October 28th, 2022 in Trusts
What ts a trust accounting? California law requires a trustee to account to the beneficiaries at least annually. The beneficiaries who are entitled to the accounting are the beneficiaries who are entitled to the income and principal during the accounting period. The trustee who established the trust (the settlor) does not have a duty to account to the beneficiaries.
The trust document can alter the trustee’s duty to account to the beneficiaries. Whether you are a trustee or a beneficiary, it is important to review any provisions related to accounting to the beneficiaries. Even if a trust document states the trustee does not have a duty to account, this is not absolute. The beneficiaries can always petition the court to request the court order the trustee to provide an accounting. If the beneficiaries believe the trustee has mishandled funds it is imperative to request a trust accounting as soon as possible.

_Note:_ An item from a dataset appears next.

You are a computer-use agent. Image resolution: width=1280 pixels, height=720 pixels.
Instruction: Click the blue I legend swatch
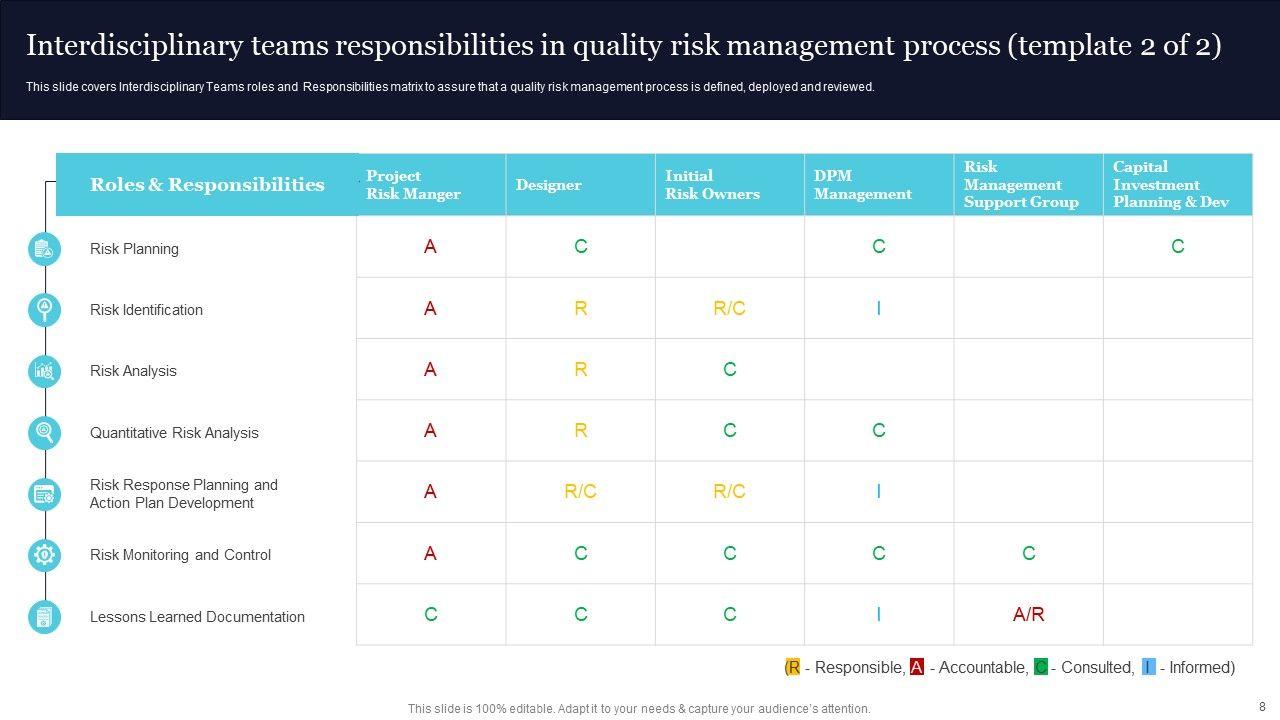(1148, 667)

A trust accounting is part of the trustee’s regular duties. An accounting details the financial transactions. It begins with a list of assets at the beginning of the period, accounts for any receipts, income and expenses, gains, losses and ends with a list of assets at the end of the period. It is a summary of all financial transactions.
An accounting can uncover many issues including:
- Misappropriation of trust funds;
- Failure to abide by the trust terms;
- Failure to abide by the trust’s terms;
- Making imprudent investments;
- Using trust funds for personal benefit or gain; and/or
Fraudulent or improper transactions or accounting.
Once an accounting is filed with the Court, the Court has the power to adjudicate the matter including fashioning a remedy to make things right.